Problem 25 — Age of the Solar System from $^{237}$Np

$^{237}$Np has $t_{1/2} = 2.144 \times 10^6$ yr. If the solar system formed 4.568 Gyr ago: (a) How many half-lives have elapsed? (b) What fraction of the original $^{237}$Np remains? (c) If the solar system initially had equal abundances (by number) of $^{237}$Np and $^{238}$U, what would the $^{237}$Np/$^{238}$U ratio be today? (d) Explain why the neptunium series is called "extinct" while the other three are not.

Problem 26 — Isotope Production in a Reactor

$^{99}$Mo is produced by neutron-induced fission of $^{235}$U in a reactor.
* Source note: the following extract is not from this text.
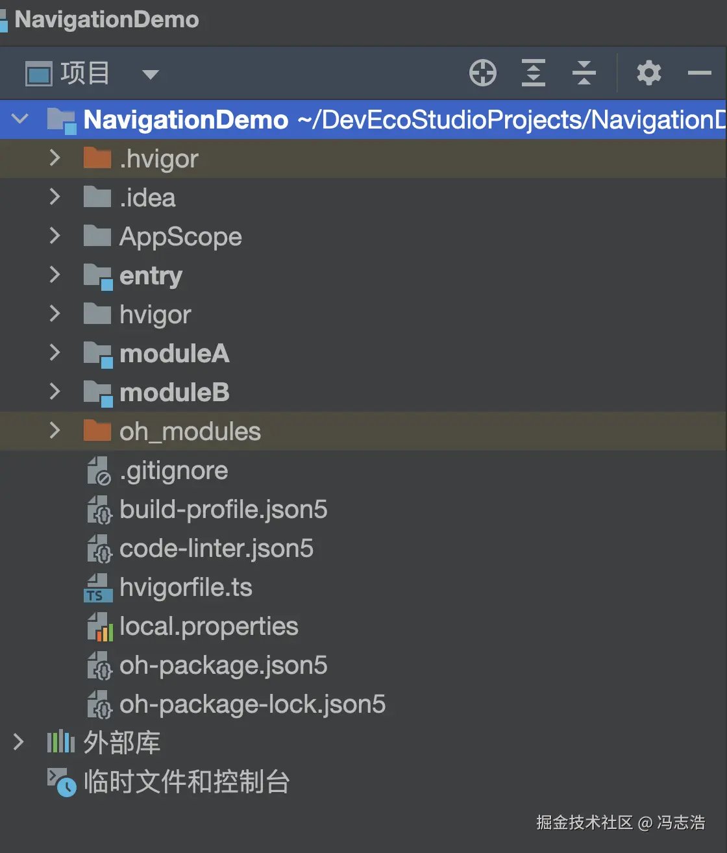Collapse the NavigationDemo root node

tap(20, 119)
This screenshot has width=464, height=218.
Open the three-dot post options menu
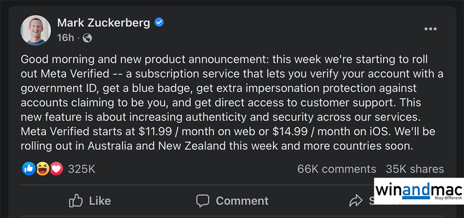[430, 29]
The fission yield of $^{99}$Mo is 6.1%. (a) If a reactor produces fissions at a rate of $10^{18}$ fissions/s, what is the $^{99}$Mo production rate? (b) At saturation (production = decay), what is the $^{99}$Mo activity? (c) The $^{99}$Mo is extracted weekly. What fraction of the saturation activity is reached in one week? (d) The world requires about $3.7 \times 10^{14}$ Bq (10,000 Ci) of $^{99}$Mo per week for medical imaging. How does this compare to your answer?
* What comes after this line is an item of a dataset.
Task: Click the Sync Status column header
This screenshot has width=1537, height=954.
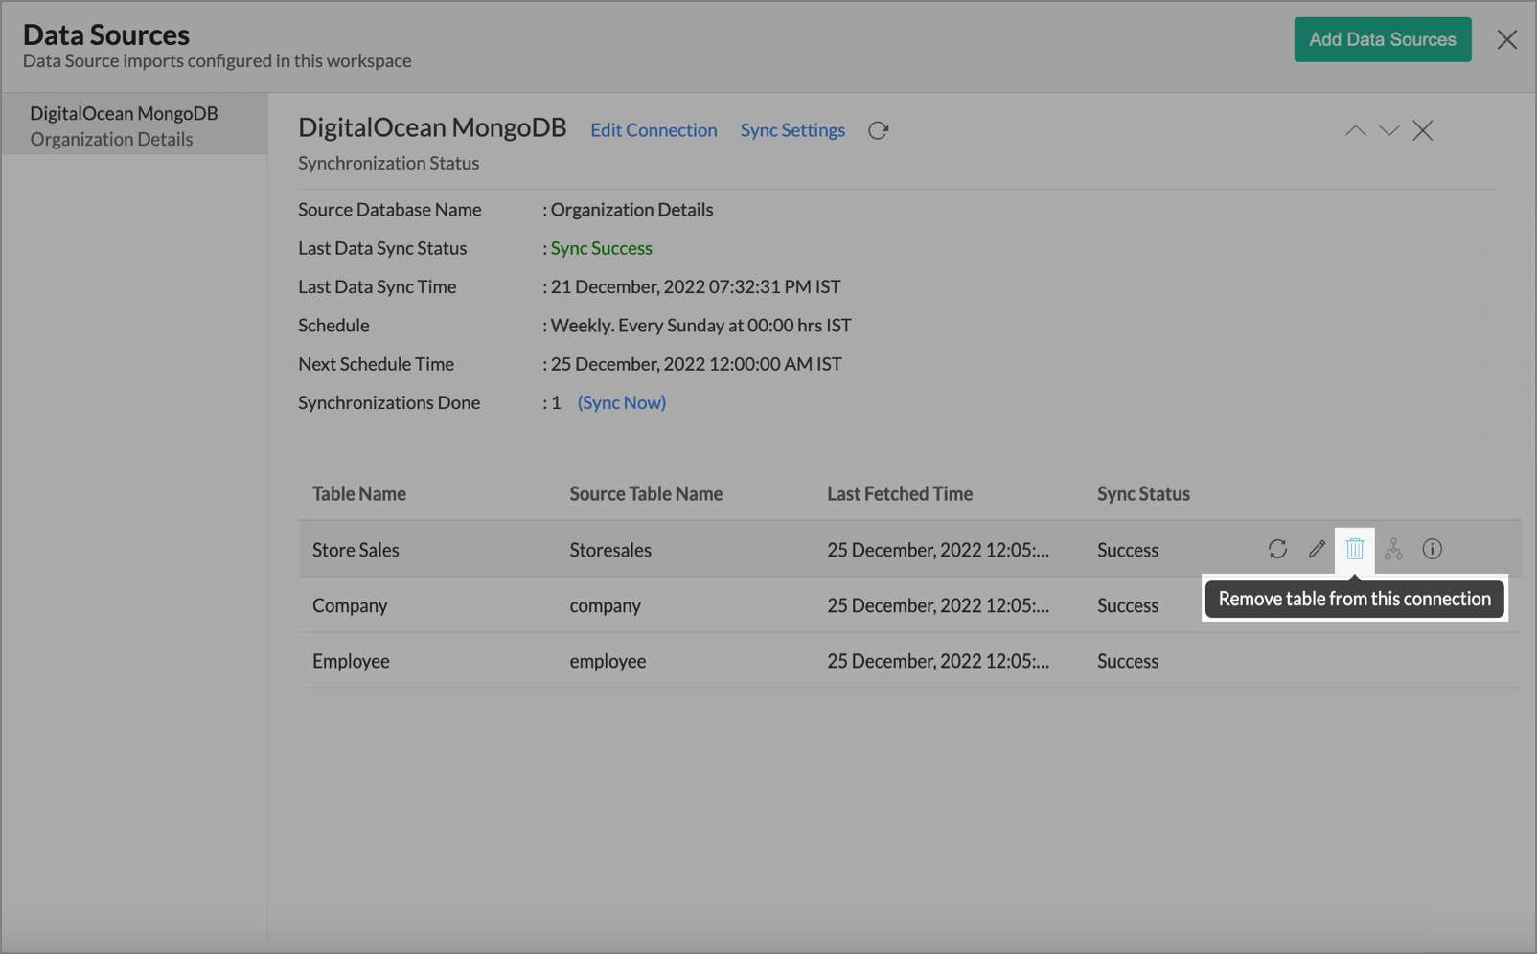Action: (1143, 493)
Problem 27 — Computational: Decay Chain Simulation

This problem accompanies the progressive project (decay_chains.py).

Using a numerical ODE solver (e.g., scipy.integrate.odeint): (a) Simulate the three-member chain $^{140}$Ba → $^{140}$La → $^{140}$Ce (stable) for $t = 0$ to $80$ days. Plot $N_1(t)$, $N_2(t)$, $N_3(t)$ and verify $N_1 + N_2 + N_3 = N_{1,0}$. (b) Simulate the approach to secular equilibrium for $^{226}$Ra → $^{222}$Rn. Start with pure Ra and plot $A_{\text{Rn}}/A_{\text{Ra}}$ vs. time in units of Rn half-lives. (c) Extend to the full $^{238}$U decay chain (14 members). Starting from pure $^{238}$U, demonstrate that after a long time all activities converge (secular equilibrium). (d) Introduce a perturbation: at $t = 10^6$ yr, remove all $^{222}$Rn from the system. Show how the chain re-equilibrates below $^{222}$Rn.